From a discussion on ResearchGate, the Professor Issam Sinjab commented, “But on a more abstract level, dimensional analysis allows you to abstract over a wide variety of phenomena, and gives insight to regimes where some parameters vanish and can be ignored. The Reynolds number in hydrodynamics is a good example of this. At very low Reynolds number, many terms in the equations vanish, and thus systems can be approximated by very simple equations (laminar flow) even though flow at all Reynolds numbers is fundamentally governed by the Navier-Stokes equation.”

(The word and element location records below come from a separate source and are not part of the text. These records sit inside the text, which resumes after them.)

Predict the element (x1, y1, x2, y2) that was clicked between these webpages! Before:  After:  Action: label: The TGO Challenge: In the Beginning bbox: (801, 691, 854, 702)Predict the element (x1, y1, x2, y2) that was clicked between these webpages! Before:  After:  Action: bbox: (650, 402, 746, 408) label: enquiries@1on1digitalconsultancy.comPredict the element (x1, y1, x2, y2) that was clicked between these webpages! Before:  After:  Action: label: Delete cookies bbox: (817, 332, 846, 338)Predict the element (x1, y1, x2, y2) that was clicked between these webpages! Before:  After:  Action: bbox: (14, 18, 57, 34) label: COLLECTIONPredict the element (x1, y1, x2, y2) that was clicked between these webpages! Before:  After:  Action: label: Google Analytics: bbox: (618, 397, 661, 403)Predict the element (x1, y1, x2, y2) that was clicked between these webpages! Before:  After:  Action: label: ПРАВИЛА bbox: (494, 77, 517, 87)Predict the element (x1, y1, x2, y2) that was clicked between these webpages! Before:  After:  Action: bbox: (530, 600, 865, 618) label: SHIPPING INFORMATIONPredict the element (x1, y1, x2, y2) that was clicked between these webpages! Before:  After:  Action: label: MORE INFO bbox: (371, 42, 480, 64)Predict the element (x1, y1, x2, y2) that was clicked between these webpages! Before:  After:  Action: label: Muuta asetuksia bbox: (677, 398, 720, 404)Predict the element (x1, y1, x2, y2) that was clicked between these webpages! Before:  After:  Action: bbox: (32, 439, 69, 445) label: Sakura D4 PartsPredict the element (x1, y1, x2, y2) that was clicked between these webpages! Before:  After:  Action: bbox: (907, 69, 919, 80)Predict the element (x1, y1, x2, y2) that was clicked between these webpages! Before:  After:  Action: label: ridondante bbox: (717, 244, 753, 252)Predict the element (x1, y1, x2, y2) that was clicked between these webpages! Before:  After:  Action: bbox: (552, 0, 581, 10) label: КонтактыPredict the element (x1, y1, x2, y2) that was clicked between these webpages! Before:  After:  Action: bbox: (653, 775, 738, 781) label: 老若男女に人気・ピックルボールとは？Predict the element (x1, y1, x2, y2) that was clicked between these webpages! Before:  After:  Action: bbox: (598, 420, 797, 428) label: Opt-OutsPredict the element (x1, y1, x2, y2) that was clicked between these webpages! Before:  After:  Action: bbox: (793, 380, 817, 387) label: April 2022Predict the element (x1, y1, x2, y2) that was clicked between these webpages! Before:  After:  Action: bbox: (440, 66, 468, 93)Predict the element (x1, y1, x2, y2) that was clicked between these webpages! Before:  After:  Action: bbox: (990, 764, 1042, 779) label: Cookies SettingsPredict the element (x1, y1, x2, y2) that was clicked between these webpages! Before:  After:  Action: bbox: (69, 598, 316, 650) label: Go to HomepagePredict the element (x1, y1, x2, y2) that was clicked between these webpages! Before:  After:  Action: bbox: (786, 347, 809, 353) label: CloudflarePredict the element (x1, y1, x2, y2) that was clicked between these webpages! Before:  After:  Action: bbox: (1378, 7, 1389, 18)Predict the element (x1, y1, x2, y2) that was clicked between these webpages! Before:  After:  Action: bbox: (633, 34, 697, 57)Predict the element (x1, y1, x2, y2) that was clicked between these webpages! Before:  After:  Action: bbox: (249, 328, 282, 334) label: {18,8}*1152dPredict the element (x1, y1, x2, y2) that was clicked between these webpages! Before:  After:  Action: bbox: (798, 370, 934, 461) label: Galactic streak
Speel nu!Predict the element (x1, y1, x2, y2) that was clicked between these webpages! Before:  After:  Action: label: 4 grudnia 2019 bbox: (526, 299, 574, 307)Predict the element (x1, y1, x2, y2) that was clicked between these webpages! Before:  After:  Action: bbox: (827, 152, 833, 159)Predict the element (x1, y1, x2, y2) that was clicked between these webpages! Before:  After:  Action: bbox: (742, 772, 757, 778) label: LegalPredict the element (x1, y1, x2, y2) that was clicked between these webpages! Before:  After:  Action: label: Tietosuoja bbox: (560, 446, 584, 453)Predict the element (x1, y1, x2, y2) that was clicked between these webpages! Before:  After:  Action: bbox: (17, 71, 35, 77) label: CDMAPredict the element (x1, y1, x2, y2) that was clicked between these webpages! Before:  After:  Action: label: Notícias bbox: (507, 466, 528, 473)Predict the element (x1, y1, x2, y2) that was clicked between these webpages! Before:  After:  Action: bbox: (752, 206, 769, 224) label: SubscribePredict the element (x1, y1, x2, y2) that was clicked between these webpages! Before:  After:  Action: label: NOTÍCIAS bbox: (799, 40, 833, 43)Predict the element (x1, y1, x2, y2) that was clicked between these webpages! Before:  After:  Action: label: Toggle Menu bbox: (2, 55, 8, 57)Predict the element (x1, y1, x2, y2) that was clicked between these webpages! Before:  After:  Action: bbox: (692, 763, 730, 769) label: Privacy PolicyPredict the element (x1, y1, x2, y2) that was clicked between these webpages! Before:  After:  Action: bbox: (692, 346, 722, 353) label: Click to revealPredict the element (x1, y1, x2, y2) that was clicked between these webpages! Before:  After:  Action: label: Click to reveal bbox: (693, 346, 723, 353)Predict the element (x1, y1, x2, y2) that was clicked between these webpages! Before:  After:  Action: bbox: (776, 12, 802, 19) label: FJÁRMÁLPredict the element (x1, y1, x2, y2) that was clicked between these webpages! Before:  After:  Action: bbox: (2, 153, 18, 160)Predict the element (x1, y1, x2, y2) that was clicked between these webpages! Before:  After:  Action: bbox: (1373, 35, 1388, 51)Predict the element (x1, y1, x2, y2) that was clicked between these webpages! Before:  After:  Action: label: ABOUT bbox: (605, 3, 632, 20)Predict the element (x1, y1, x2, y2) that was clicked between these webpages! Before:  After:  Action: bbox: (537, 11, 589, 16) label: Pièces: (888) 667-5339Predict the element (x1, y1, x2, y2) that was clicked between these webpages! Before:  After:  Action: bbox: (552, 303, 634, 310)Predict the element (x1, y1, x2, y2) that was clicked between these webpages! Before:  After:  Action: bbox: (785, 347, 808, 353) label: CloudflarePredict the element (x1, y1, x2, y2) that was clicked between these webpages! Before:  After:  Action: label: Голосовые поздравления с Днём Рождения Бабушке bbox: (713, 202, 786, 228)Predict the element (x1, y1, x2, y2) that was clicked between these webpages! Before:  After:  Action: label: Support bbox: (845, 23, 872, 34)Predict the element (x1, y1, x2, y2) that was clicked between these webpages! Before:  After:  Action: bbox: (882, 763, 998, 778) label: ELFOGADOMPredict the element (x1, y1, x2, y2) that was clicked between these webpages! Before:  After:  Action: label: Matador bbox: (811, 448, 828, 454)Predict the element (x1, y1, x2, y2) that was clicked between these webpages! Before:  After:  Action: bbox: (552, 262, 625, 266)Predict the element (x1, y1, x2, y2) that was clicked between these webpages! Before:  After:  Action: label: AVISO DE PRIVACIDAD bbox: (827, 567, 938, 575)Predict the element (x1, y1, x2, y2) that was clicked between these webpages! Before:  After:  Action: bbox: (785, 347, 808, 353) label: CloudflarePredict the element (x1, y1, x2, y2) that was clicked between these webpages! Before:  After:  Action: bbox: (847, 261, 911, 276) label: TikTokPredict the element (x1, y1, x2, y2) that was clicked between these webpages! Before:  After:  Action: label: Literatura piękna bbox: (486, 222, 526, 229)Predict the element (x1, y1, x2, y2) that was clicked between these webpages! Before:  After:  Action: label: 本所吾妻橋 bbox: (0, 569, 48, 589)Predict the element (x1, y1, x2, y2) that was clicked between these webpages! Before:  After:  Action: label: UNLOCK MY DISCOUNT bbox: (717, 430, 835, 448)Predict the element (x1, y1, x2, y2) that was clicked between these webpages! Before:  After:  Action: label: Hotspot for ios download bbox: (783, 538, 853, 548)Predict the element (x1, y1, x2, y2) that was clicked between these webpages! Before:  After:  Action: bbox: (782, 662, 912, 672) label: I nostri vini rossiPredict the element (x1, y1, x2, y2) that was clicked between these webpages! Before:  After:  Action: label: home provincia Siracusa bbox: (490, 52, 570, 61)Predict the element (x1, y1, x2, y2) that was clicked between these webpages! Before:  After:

For another interesting example of this, the mathematician G. I. Taylor used dimensionless forms of certain equations to figure out highly classified and secret information about the atomic bomb in the 1940s.
The purposes of dimensionless equations are:
- To simplify the equation(s) by reducing the number of variables used
- To analyze system behavior regardless of the unit used to measure variables
- To rescale parameters and variables so that all computed quantities are of same order (relatively similar magnitudes)
- To scale-up physical systems from experiment to production
The concept of physical dimension was introduced by Joseph Fourier in 1822. Physical quantities that have the same common measure have the same dimension; if they have different dimensions, they are incommensurable. For example, it is pointless to ask whether a gram is less, the same, or more than a minute.